___ SOURCE

#  > Petroleum Industry Zone >  > Mechanical Engineering >  >  >  What is the minimum distance between two welding joints?

## polka

Is there anyone knows this? any idea?

See More: What is the minimum distance between two welding joints?

----------


## coverall

If you are talking for the pipe, minimum length can't be shorter than pipe diameter.

----------


## gateaux_boy

It call heat effect zone, please see in ASME B31.3 has explain about it.

----------


## cpchonburi

Try ASME SC-VIII-1,UW9(d)

----------


## riksha

Polka

Commonly there are not-written rules in piping.
Generally we use 2D or 5x Pipe thk.

for 2D, no problem appear when we applied to small NPS, but could have problem to bigger NPS.

It happen also to 5x Pipe thk, would problem to smaller schedule.

The point how to determine minimum distance is :
Just follow Specification (client spec) or looking for Piping Engineer's advice.

The basic reason is just there is a Heat Affected Zone in every weld joint & we must avoid this from Intersecting to prevent Local Hardening & other effects.

Hope this will help you.

Riksha


ps : if you think this is useful, please simply click "Thanks" button below.

----------


## victorlachica

50mm from toe to toe. this is the HAZ

----------


## Ali366

> Is there anyone knows this? any idea?



Polka,

What is your design or construction code?

Where is the welded joint? Is it in a pressure equipment, say piping, pressure vessel, etc. or in a storage tank or steel structure?

If in a pressure equipment, is the weld joint a longitudinal weld or a circumferential joint?

What is the degree/type of NDT?

Cheers,

----------


## BornToSin

> Polka,
> 
> What is your design or construction code?
> 
> Where is the welded joint? Is it in a pressure equipment, say piping, pressure vessel, etc. or in a storage tank or steel structure?
> 
> If in a pressure equipment, is the weld joint a longitudinal weld or a circumferential joint?
> 
> What is the degree/type of NDT?Z



co-sign that questions for give an approtiate answer

----------


## polka

I want to put air release valf on pipe.Where should I put them? They should be installed the highest point but at the highest point there is welding joint of elbow. I can cut and put there my valf or I should avoid this joint.If I should avoid how many distance should I avoid from this joint? Same thing is also valid for the lowest point.This point is also on welding joint where should I put these valf.What is the standard for these places?

----------


## polka

Also there is spiral weldings on pipe.Is there any minimum distance to approach these welds? If I want to weld any other equipment to pipe can we cut these joints and weld them on it?

----------


## polka

none of these standards are telling that you can not cut a welding joint and put your  equipment there.

______

OBJECTIVE:
Reproduce the weld-spacing thread word for word, everything from "It happen also" down to "will help you.".

___ GIVEN MATERIAL

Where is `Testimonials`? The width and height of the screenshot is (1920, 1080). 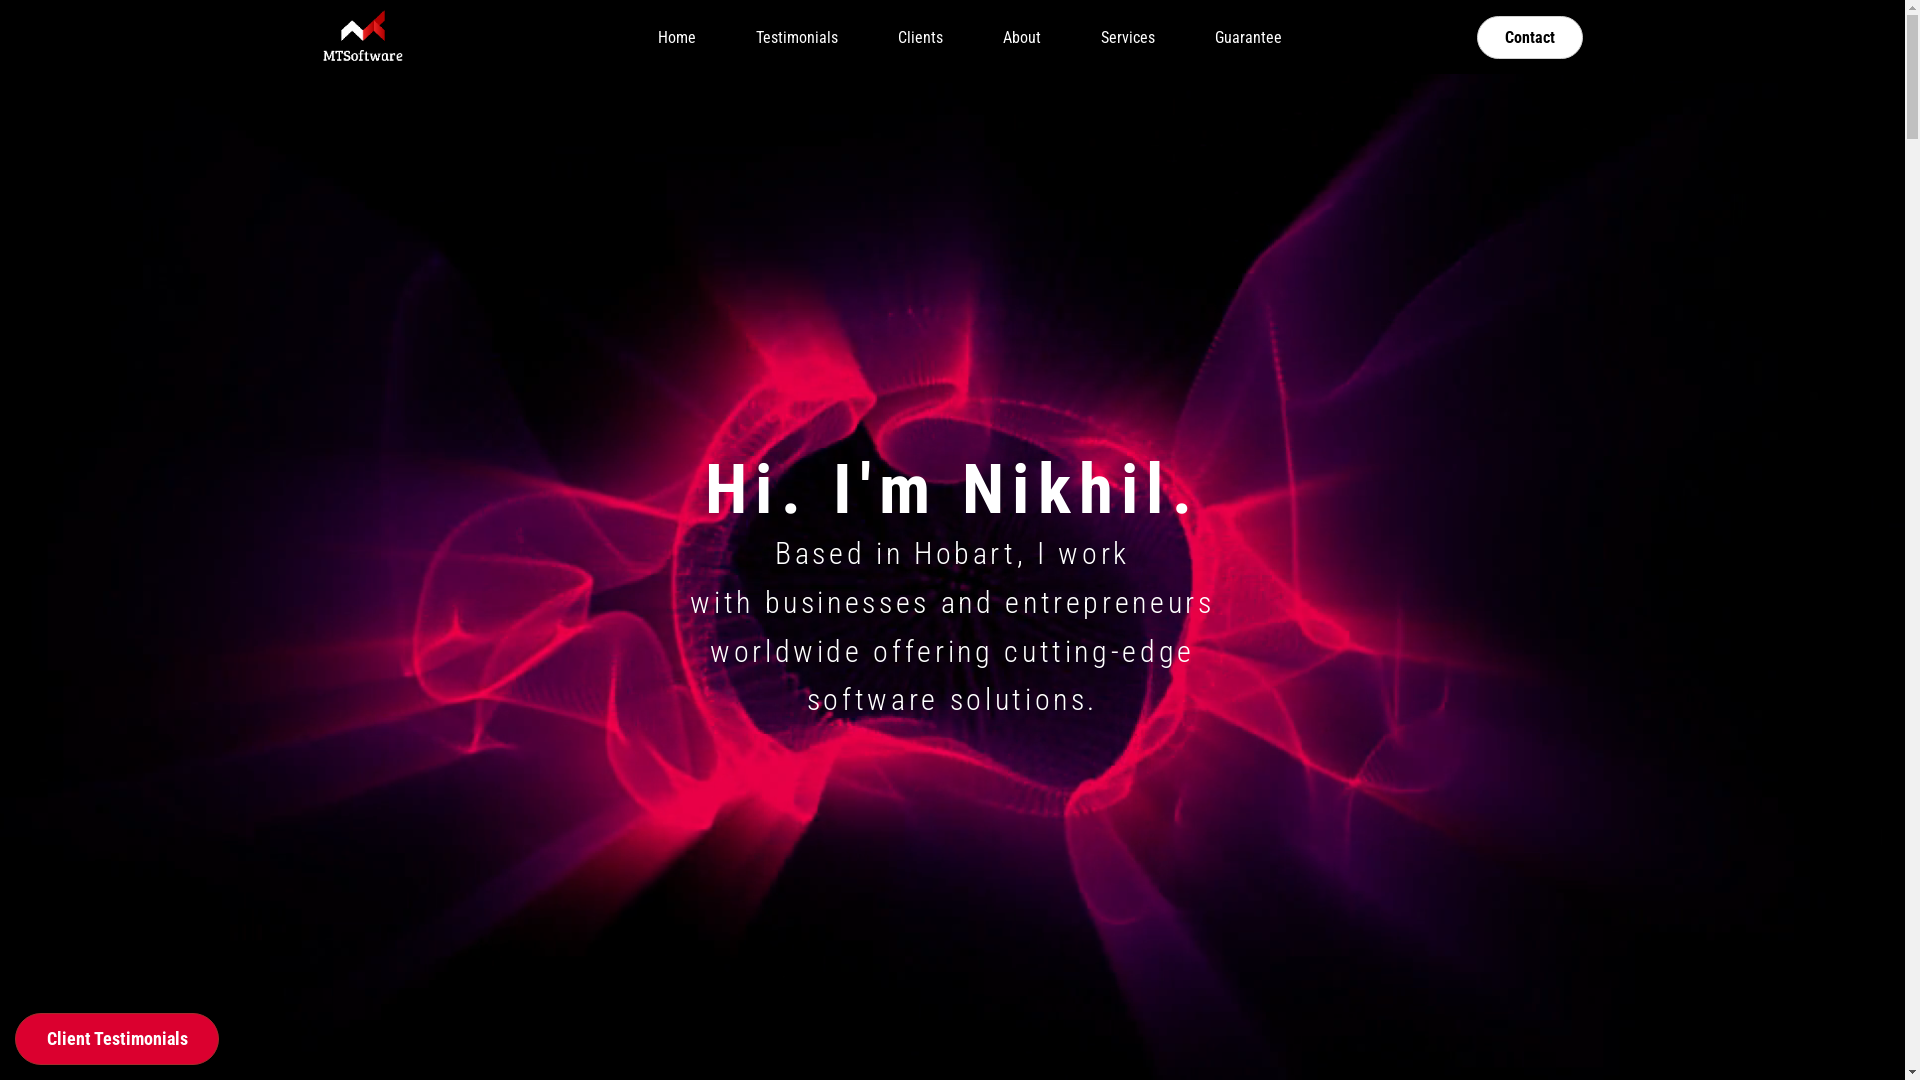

______

FINISHED EXERCISE:
It happen also to 5x Pipe thk, would problem to smaller schedule.

The point how to determine minimum distance is :
Just follow Specification (client spec) or looking for Piping Engineer's advice.

The basic reason is just there is a Heat Affected Zone in every weld joint & we must avoid this from Intersecting to prevent Local Hardening & other effects.

Hope this will help you.